Records from a pointing dataset
┌──
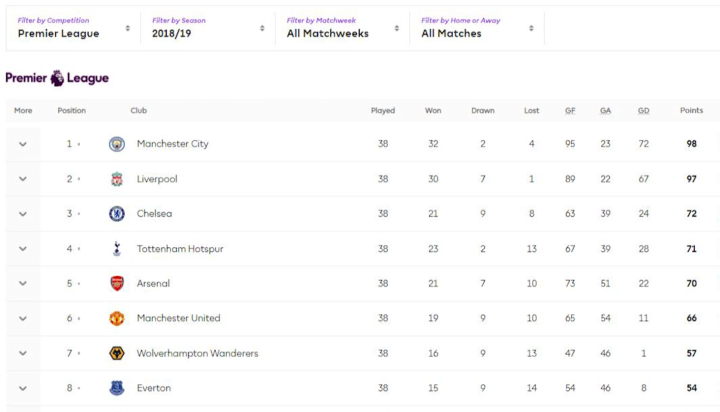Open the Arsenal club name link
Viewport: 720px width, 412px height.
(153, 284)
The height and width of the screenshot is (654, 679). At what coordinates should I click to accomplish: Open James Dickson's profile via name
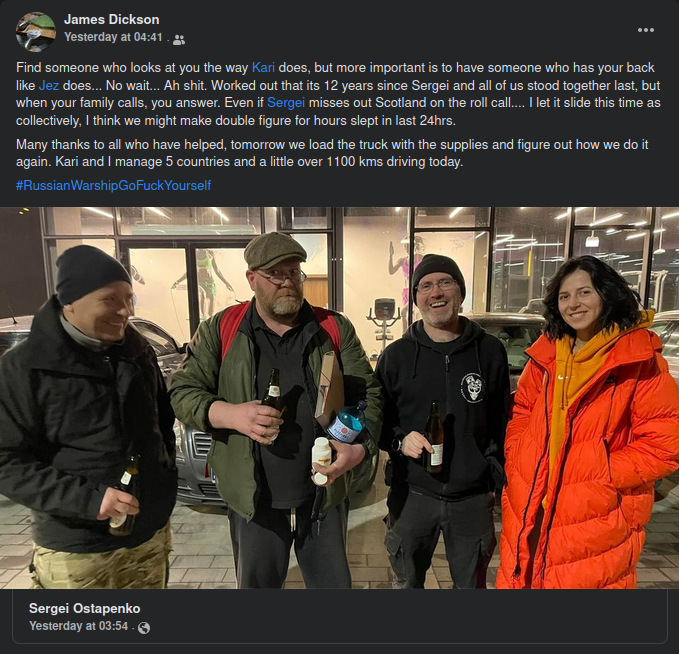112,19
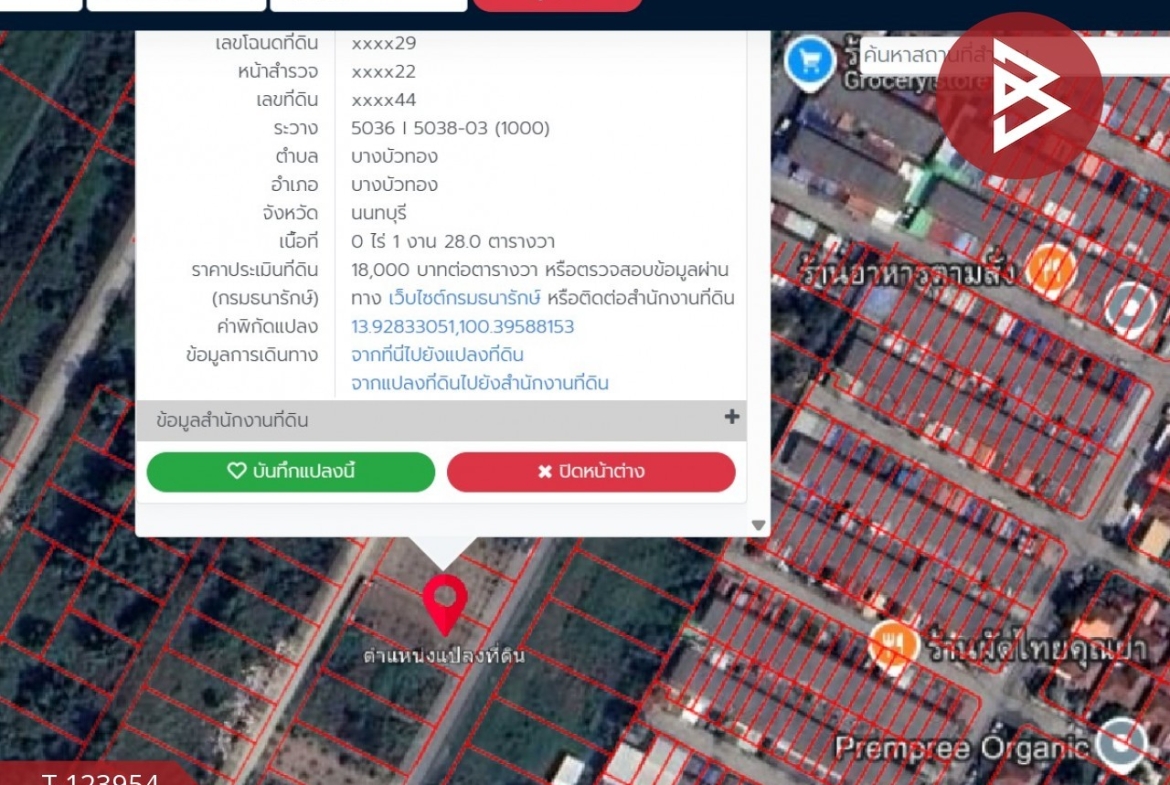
└──
Stated exercise
Could you render everything from the line containing "The height and" down to the end of the records as a Markdown table with the columns No. and Text, one numbered row per line, skipping blank lines? Please leave the pictures out.

Exercise answer
| No. | Text |
|---|---|
| 1 | The height and width of the screenshot is (654, 679). At what coordinates should I click to accomplish: Open James Dickson's profile via name |
| 2 | 112,19 |